» Problem
If a line of the records holds the word "idea", copy it out.

START Recorded data

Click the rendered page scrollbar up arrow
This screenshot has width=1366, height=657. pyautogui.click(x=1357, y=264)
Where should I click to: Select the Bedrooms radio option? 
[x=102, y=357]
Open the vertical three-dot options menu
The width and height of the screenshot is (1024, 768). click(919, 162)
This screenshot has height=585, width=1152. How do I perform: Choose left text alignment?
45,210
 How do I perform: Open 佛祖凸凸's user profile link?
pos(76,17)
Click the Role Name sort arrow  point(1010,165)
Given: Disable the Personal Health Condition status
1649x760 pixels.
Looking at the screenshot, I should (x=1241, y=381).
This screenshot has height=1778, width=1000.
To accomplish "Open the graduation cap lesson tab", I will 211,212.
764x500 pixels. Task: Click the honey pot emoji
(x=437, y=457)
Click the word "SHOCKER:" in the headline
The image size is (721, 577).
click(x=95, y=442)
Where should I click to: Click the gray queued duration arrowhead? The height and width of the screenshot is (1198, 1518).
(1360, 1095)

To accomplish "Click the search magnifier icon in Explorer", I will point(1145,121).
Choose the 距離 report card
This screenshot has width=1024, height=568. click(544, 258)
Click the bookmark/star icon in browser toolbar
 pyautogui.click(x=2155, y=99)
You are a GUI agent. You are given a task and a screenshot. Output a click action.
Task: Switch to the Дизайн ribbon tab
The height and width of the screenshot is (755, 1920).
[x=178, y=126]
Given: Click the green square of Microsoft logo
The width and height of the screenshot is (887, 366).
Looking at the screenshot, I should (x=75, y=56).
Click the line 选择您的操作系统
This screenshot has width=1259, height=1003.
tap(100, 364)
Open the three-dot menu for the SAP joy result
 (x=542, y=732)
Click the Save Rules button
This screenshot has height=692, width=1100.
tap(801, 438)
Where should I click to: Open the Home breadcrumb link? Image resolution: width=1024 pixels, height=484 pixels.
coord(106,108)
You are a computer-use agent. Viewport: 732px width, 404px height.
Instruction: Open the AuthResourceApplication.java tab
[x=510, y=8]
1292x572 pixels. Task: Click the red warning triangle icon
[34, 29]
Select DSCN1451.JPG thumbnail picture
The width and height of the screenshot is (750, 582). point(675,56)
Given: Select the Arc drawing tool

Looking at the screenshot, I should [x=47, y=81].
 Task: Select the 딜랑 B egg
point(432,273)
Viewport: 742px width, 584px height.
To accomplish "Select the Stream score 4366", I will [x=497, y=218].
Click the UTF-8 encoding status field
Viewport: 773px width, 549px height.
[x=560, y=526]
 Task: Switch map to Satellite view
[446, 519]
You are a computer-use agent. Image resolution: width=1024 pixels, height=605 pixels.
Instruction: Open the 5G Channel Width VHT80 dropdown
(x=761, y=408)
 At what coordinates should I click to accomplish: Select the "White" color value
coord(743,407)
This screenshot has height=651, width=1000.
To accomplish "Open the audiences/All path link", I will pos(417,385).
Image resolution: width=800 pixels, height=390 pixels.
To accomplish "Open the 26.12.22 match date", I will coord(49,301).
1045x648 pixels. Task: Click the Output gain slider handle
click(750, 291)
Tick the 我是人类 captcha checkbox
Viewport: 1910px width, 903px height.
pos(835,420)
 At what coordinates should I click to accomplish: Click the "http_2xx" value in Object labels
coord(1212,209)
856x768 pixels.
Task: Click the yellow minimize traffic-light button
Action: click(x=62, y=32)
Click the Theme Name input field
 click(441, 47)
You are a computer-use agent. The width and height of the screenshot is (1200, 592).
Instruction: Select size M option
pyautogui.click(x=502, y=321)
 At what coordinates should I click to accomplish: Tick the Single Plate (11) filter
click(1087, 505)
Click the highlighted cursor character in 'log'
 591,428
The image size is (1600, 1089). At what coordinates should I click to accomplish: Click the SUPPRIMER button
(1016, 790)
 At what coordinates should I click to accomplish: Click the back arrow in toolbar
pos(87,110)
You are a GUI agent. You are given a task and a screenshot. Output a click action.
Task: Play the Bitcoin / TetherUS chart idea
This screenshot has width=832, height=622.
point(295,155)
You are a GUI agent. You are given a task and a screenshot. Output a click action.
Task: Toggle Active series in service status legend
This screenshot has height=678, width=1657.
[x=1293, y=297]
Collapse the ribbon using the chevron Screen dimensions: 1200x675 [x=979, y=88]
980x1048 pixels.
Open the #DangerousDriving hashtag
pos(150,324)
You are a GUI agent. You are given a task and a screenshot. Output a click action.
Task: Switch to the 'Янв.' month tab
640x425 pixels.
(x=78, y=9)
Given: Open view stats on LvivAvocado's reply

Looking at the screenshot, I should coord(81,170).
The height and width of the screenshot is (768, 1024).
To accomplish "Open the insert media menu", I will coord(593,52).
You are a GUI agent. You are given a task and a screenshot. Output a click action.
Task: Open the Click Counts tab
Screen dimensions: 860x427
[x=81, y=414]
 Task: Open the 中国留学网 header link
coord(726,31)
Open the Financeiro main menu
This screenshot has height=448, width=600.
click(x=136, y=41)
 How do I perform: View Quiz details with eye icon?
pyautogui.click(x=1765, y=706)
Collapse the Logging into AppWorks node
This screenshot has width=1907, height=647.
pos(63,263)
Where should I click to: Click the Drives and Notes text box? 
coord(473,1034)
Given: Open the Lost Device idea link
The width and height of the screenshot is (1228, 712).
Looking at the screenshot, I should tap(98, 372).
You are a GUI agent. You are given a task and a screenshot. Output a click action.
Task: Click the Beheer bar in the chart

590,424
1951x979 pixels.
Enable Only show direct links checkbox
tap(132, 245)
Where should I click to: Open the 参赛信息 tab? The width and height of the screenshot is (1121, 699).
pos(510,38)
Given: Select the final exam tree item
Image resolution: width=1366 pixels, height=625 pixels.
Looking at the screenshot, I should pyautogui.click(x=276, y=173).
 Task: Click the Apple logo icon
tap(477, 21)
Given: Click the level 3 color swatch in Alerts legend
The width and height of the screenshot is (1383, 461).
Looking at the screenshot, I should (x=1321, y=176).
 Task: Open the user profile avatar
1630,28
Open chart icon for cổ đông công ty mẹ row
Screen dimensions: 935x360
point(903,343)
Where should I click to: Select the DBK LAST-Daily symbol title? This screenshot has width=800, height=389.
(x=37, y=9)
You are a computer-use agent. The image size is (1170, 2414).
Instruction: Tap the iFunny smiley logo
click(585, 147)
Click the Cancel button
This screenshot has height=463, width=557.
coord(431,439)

END Recorded data

» Exercise result
Task: Play the Bitcoin / TetherUS chart idea
Given: Open the Lost Device idea link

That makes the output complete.